TEXTE FOURNI.
# Boot Camp surchauffe... après sa suppression



## rliegeoi (18 Mai 2017)

Bonjour à tous. 
Je suis nouveau sur le forum et il se peut que cette question ai déjà été posée ou qu'elle ne soit pas à sa bonne place. Si c'est le cas, j'en suis désolé. 

Bref, je voulais déjà tous vous remercier car si je poste ce message pour la première fois, c'est loin d'être ma première visite sur ce forum. Mais là, je sèche. 

J'ai installé W7 via Boot Camp. Jusque là, pas de soucis. 

Utilisant mon macbook pro de manière professionnel (sur OSX), j'ai remarqué, depuis l'installation de W7, une surchauffe de l'appareil quelque soit la partition utilisée. 
Ayant installé W7 uniquement pour quelque vieux jeux (Age of Empire, RCT3 notamment), j'ai choisis de supprimer la partition pensant arrêter les surchauffes comme je l'avait déjà fait dans le passé (et ça avait marché). 
Aujourd'hui, après la suppression de la partition W7, cela ne fonctionne pas. L'ordi surchauffe en permanence sur OSX. 

Des idées ?


----------



## macomaniac (18 Mai 2017)

Salut *rliegeoi
*
Tu dois avoir les ventilateurs qui turbinent > pour refroidir le processeur. Si le processeur surchauffe quant à lui > ça doit être parce qu'un (ou plusieurs) processus en consomment un % exagéré.

CONSIGNE 1. Recopiez mot pour mot le passage du fil sur la surchauffe du Mac, de « Bref, je voulais » à « là, je sèche. ».
CONSIGNE 2. Résumez en deux phrases le fil sur la surchauffe du Mac.

DONNÉES ENREGISTRÉES.
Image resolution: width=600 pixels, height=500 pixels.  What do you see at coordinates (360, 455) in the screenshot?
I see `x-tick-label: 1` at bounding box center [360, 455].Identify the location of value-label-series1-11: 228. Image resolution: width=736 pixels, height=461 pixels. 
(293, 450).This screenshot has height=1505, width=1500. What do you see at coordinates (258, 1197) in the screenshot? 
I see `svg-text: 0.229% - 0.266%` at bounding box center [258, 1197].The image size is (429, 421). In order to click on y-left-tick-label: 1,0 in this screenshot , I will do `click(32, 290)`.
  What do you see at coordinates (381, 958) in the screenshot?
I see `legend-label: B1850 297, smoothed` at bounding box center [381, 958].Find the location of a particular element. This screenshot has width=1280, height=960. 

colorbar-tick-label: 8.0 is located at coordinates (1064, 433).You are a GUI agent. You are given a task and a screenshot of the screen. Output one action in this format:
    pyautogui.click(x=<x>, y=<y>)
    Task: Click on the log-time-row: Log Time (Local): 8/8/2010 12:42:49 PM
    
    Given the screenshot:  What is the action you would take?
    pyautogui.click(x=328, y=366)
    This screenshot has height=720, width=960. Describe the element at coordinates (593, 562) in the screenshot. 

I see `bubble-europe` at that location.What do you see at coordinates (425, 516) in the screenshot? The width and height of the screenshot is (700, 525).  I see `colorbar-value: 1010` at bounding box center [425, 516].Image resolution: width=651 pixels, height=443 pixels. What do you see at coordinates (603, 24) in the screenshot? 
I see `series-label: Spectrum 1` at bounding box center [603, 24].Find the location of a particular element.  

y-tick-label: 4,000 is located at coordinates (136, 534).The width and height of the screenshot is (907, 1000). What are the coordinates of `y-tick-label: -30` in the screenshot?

CORRIGÉ 1.
Bref, je voulais déjà tous vous remercier car si je poste ce message pour la première fois, c'est loin d'être ma première visite sur ce forum. Mais là, je sèche.

CORRIGÉ 2. Depuis qu'il a installé W7 via Boot Camp sur son MacBook Pro pour de vieux jeux, un utilisateur constate une surchauffe qui continue sur OSX même après la suppression de la partition W7. Un autre membre lui répond que ce sont sans doute les ventilateurs qui tournent fort pour refroidir le processeur, et que si celui-ci surchauffe, c'est qu'un ou plusieurs processus en consomment trop.